Il gioco dei matrimoni estivi col bianco può continuare all’infinito. Fulvio Pierangelini del Gambero Rosso nella Maremma livornese, uno dei più grandi chef d’Italia, non ha dubbi: «Rivalutiamo il momento dell’aperitivo. Troppi frizzantini ignobili hanno rovinato la piazza ai prodotti seri. Per delle bollicine tricolori di qualità io rivaluterei i Brut Satèn della Franciacorta, eleganti, poco sparati». Lo chef Antonello Colonna, credibile testimonial gastronomico del Lazio, tifa per la sua regione: «Difficile trovare di meglio di un Frascati o di un Marino, paciosi e caldi, su un classico come il prosciutto e melone e il prosciutto e fichi. Ma anche sugli spaghetti alle vongole il Lazio ha qualcosa da dire: vogliamo parlare dell’Est Est Est?».

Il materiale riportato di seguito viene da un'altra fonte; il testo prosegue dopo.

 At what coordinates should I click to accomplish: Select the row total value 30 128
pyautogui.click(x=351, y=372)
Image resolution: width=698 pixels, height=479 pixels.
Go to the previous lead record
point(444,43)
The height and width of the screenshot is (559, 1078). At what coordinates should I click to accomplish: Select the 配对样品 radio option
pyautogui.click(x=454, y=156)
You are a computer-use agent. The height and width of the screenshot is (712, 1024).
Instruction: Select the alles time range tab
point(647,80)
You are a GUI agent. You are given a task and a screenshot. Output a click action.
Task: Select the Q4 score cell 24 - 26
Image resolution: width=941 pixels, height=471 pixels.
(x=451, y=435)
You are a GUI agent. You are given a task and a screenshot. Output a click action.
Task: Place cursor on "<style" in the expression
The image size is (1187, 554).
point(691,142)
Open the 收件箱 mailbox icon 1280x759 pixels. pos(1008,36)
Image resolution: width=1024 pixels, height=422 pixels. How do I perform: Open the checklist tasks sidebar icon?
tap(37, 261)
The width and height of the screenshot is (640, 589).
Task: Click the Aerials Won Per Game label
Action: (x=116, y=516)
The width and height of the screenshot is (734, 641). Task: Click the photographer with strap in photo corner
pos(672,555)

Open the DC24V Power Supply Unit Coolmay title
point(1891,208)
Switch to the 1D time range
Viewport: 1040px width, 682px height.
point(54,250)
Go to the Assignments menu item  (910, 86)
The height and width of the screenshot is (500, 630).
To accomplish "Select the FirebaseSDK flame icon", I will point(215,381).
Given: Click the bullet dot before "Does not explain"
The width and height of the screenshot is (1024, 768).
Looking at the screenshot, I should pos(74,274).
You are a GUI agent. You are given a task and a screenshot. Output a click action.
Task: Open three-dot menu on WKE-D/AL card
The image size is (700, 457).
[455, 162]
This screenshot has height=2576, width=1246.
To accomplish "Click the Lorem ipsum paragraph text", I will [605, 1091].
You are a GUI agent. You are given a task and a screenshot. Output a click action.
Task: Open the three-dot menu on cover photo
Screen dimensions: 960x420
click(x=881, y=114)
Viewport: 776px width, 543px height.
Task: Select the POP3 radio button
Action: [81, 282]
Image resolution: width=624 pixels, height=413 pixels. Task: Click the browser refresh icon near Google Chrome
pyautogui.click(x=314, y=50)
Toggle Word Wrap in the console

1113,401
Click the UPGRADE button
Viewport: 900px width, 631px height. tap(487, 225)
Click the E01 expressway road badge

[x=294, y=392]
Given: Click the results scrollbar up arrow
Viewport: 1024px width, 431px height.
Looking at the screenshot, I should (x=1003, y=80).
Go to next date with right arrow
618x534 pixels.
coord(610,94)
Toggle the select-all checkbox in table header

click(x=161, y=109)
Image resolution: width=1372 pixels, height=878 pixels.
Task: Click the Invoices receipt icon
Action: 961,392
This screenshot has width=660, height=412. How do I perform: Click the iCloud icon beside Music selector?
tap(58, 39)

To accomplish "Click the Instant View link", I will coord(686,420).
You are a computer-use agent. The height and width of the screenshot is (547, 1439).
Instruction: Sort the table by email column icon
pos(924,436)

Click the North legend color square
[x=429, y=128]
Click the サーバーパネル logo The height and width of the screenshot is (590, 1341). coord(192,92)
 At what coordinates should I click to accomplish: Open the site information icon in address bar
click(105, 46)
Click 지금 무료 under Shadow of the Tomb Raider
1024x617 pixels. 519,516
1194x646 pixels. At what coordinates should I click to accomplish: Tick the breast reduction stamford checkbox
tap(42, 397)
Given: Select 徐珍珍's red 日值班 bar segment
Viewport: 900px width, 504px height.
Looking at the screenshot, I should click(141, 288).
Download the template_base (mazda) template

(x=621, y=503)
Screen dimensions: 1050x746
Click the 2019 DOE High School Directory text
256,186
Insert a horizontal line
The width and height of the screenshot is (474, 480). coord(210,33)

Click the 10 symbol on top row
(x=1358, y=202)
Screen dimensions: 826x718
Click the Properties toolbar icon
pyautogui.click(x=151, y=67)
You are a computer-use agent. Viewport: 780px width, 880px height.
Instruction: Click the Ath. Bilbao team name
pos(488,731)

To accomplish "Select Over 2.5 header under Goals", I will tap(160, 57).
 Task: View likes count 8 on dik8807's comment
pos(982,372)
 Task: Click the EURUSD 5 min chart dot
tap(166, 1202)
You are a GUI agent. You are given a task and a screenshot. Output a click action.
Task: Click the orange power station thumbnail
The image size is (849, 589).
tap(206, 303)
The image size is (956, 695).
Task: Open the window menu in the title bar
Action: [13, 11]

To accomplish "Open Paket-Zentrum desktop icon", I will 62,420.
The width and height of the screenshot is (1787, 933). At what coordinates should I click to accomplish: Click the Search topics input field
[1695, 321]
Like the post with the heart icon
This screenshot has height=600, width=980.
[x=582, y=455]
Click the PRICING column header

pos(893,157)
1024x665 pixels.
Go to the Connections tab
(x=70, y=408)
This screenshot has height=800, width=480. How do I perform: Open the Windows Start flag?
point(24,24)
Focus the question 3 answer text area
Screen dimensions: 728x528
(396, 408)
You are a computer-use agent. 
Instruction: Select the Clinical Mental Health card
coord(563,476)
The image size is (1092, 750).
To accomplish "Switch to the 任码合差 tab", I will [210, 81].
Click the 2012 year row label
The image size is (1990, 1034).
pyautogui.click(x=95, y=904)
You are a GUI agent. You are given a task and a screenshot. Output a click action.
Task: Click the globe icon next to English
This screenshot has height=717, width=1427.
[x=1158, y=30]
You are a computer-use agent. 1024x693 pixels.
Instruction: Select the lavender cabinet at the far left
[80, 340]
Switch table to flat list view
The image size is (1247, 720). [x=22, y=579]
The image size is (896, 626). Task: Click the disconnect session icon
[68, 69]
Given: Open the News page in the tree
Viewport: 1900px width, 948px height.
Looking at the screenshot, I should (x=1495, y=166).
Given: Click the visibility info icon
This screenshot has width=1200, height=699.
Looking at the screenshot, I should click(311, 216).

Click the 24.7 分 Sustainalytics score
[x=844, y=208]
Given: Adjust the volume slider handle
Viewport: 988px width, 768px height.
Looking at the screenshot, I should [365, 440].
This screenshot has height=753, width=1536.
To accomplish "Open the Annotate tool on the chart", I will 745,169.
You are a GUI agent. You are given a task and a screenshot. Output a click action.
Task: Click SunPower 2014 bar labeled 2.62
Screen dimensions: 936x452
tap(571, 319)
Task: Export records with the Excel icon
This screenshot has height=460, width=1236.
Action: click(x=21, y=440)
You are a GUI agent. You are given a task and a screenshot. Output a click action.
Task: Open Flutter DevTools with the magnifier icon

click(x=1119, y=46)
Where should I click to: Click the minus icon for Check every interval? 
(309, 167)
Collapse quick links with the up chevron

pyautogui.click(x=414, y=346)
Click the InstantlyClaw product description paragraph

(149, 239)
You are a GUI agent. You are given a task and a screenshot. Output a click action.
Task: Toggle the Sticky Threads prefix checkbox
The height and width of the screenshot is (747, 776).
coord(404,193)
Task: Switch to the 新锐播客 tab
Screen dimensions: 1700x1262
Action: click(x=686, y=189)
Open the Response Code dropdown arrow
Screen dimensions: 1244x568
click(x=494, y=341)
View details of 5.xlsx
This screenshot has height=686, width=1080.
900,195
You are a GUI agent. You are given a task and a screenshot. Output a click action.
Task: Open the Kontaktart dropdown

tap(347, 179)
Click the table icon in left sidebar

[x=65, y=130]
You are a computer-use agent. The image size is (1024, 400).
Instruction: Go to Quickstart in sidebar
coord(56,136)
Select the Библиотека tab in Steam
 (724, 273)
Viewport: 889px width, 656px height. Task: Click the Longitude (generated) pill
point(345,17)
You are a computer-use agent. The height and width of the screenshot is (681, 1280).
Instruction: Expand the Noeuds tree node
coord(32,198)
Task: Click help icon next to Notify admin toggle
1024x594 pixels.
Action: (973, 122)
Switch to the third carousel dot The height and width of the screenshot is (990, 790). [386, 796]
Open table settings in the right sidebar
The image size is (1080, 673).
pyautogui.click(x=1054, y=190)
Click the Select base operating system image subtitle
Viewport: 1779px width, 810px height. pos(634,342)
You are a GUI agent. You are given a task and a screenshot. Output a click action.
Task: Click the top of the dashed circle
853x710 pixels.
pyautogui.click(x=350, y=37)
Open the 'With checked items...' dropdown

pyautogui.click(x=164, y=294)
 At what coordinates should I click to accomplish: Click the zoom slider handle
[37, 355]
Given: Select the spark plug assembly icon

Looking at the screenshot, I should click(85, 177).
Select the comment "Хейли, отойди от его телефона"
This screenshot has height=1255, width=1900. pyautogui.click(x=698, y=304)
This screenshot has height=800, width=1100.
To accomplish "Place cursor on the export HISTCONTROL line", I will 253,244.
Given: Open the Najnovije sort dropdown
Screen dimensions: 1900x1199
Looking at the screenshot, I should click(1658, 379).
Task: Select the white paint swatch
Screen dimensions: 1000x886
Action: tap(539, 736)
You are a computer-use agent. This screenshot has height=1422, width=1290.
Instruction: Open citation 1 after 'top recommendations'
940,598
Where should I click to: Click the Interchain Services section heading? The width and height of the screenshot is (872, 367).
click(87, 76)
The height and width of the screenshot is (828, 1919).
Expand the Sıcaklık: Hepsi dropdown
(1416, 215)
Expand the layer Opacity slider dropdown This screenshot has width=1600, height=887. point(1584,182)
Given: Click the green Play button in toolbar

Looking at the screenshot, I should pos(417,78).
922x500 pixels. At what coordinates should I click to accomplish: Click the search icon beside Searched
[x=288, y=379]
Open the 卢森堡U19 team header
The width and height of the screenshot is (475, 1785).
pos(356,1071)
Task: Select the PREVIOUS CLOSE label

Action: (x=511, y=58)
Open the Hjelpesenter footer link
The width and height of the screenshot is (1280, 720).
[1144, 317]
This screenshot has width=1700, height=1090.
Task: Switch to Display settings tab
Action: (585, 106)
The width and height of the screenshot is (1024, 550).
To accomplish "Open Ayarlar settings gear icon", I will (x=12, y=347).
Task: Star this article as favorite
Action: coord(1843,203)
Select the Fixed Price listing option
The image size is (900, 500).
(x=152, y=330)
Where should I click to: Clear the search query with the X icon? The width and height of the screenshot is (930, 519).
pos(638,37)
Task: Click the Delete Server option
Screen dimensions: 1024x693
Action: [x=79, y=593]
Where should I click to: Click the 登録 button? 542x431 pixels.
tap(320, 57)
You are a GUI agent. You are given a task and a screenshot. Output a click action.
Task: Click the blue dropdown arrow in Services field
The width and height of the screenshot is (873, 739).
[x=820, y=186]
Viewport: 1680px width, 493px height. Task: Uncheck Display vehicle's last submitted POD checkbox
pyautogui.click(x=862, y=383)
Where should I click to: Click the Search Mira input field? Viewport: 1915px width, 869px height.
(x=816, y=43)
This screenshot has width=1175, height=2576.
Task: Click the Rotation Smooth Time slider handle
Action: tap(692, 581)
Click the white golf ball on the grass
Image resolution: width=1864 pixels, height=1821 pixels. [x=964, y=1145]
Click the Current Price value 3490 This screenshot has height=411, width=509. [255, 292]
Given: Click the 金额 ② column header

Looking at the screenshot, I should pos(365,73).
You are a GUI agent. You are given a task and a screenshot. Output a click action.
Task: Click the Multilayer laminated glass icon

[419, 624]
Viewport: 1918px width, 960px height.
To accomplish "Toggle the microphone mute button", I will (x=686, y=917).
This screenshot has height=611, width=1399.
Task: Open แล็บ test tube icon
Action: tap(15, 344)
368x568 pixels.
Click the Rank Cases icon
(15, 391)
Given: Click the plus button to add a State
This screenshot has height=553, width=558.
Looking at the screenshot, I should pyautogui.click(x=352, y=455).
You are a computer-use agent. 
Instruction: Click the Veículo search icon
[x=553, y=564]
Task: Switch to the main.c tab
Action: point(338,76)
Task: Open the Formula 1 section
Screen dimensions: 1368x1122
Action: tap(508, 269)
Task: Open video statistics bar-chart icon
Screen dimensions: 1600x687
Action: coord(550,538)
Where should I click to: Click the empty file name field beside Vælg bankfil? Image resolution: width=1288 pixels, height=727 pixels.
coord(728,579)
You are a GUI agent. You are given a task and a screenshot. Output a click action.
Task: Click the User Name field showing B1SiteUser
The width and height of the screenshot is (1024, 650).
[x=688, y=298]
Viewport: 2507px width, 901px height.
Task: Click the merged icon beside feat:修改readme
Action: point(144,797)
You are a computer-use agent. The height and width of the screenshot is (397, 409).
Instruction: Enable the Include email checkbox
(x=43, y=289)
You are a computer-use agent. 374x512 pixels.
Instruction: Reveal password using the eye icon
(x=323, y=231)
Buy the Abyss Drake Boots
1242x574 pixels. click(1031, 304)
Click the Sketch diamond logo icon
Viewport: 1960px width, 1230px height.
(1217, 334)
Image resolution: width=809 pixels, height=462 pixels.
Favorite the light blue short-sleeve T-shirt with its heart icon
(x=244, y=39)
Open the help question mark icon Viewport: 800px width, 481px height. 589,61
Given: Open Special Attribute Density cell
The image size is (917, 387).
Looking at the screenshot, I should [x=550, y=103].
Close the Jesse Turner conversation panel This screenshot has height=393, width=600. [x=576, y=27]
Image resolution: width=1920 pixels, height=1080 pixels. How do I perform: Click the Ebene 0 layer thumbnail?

Massimo Riccioli, patron della Rosetta, una delle più esclusive tavole capitoline tutto pesce, per la catalana di aragosta preferisce provocare uscendo dai confini nazionali. «Per un piatto che mette insieme dolcezza del crostaceo, acidità del pomodoro e aromi, io azzarderei un Sauvignon neozelandese, potente di frutta esotica e note solari e dolci. Fra l’altro il Sauvignon in generale, e noi ne abbiamo di straordinari, specie in Friuli, con la sua complessità aromatica si sposa alla grande anche con i crudi». I patiti della fusion non disperino, però. Gianfranco Vissani ha un’idea anche per la difficile combinazione sushi-vino. «Il sushi è un sapore caldo, senza spigoli - spiega - quindi bisogna giocarsela su un vino ampio, come un Riesling alsaziano di qualche anno». Ma attenzione, il catalogo dei bianchi non si esaurisce ai vini secchi. Perché negarsi, con una ricca macedonia di frutta, il piacere di un Moscato d’Asti, fragrante e ricco di note floreali?